I think you could get away with modifying one of the open-source chain emitter systems - like CISS - to send the skeins to the hand, by affixing a emitter object to the hand with the thread texture to the receiving prim. However, I am not sure how such would align, so far as orientation of the 'thread'.

Well I oversimplified the roadblock a little in my initial post - the item is designed to be as "realistically interactive" as possible - so you sit down, click the box of raw fiber and are given a piece of roving to wear on your right or left hand That piece is good for X minutes of spinning, you wear it and off you go. The roving is of course the particle target for the yarn.It tells the wheel it's there and on which side it's worn on a specific channel and the wheel triggers either the right or left handed drafting animation, starts moving, generates the particles and starts filling the bobbin.

After your handful of fiber is exhausted, the fiber says "I'm done", dies and the wheel stops.

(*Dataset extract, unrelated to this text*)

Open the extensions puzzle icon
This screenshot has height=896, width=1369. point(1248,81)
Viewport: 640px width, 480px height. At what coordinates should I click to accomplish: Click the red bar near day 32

You need to wear a new handful of fiber to start again. (a full bobbin also stops the wheel but that takes several handfuls of fiber - you need to swap it out for an empty one by clicking on the lazy kate - once all three on the lazy kate are full another click will clear all 4, but I intend to hook that for plying in a later version)

The problem I'm having is that every method I have tried so far to tie those comms to the specific spinner sat on that wheel seems to break it altogether and I really want it to be possible for multiple spinners to be in chat range each with their own wheel without comms crosstalk.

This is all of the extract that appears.